→ **Provided data**:

━━━━

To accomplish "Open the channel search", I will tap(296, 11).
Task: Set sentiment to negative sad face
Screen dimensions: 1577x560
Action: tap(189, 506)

━━━━

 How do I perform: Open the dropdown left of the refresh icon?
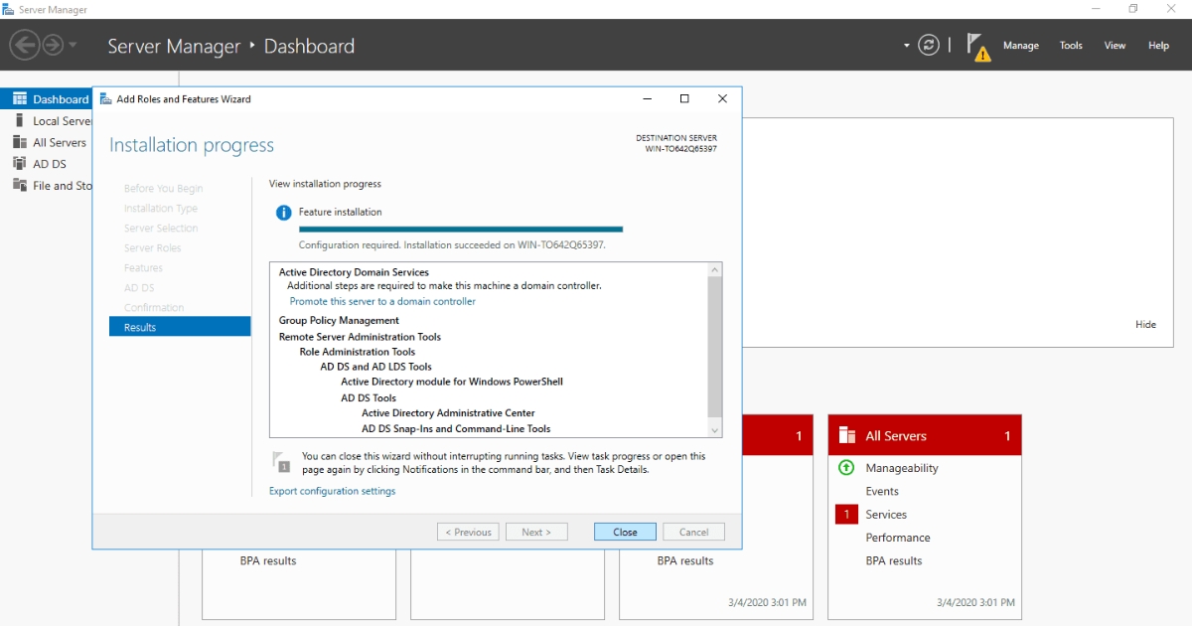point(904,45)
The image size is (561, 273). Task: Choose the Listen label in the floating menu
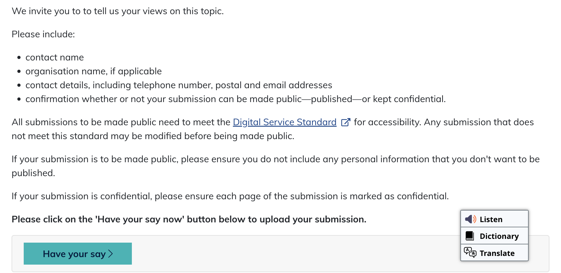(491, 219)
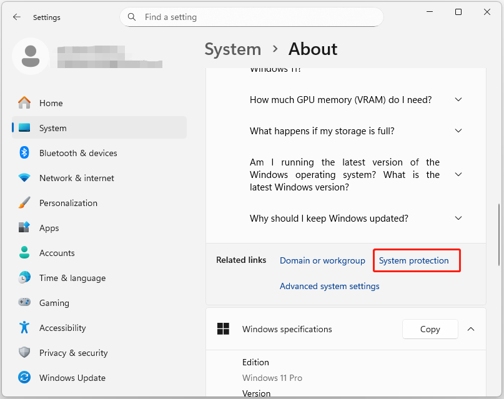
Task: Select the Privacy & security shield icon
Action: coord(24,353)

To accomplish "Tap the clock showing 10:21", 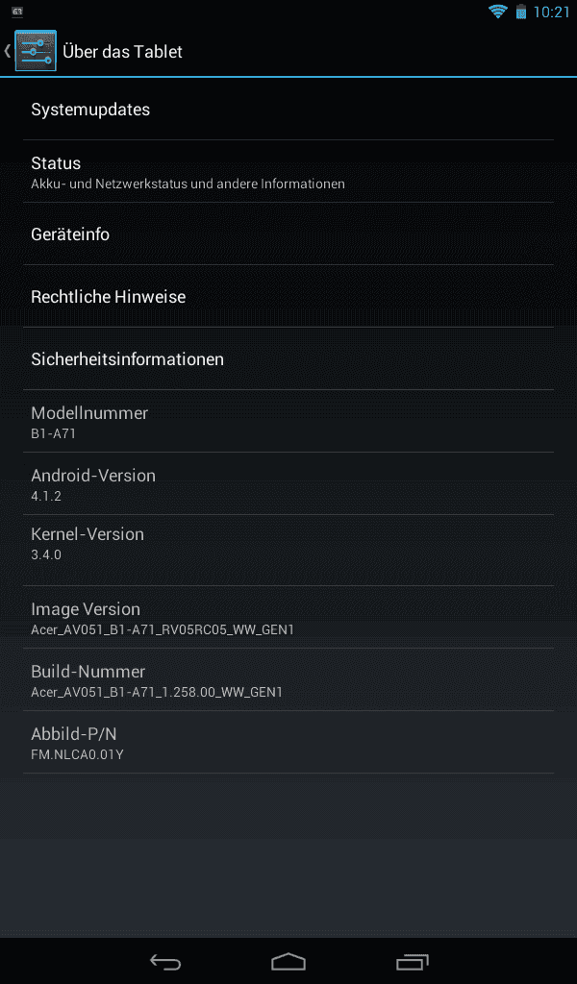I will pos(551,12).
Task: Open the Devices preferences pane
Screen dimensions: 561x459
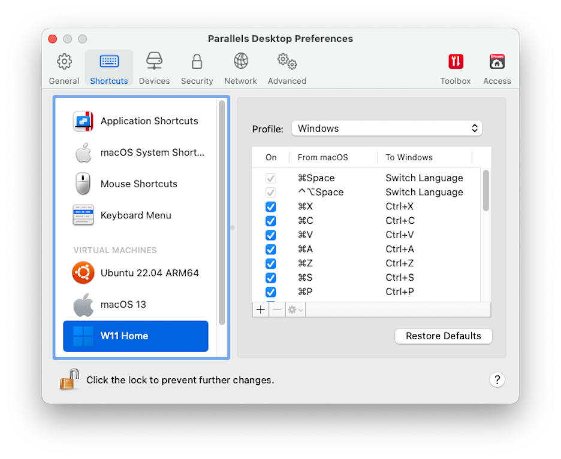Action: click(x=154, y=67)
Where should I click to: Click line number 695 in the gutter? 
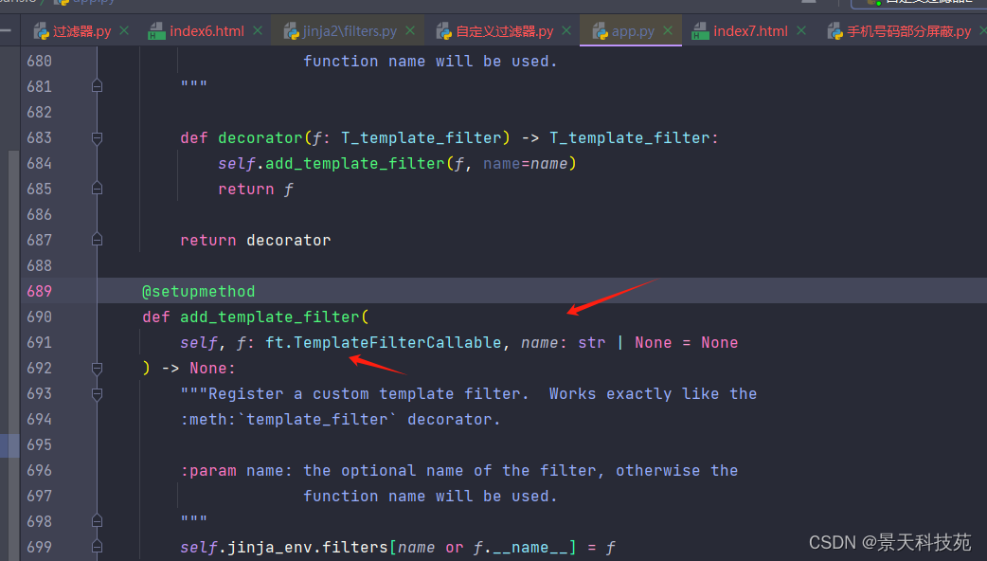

━━━━

→ **Problem to work on**:
Nothing but the lines above from the line with "Screen dimensions: 561x459" up to and including the line with "Where should I" should be returned, exactly as written and without pictures.

→ **The completed task**:
Screen dimensions: 561x459
Action: click(x=154, y=67)
Where should I click to: Click line number 695 in the gutter? 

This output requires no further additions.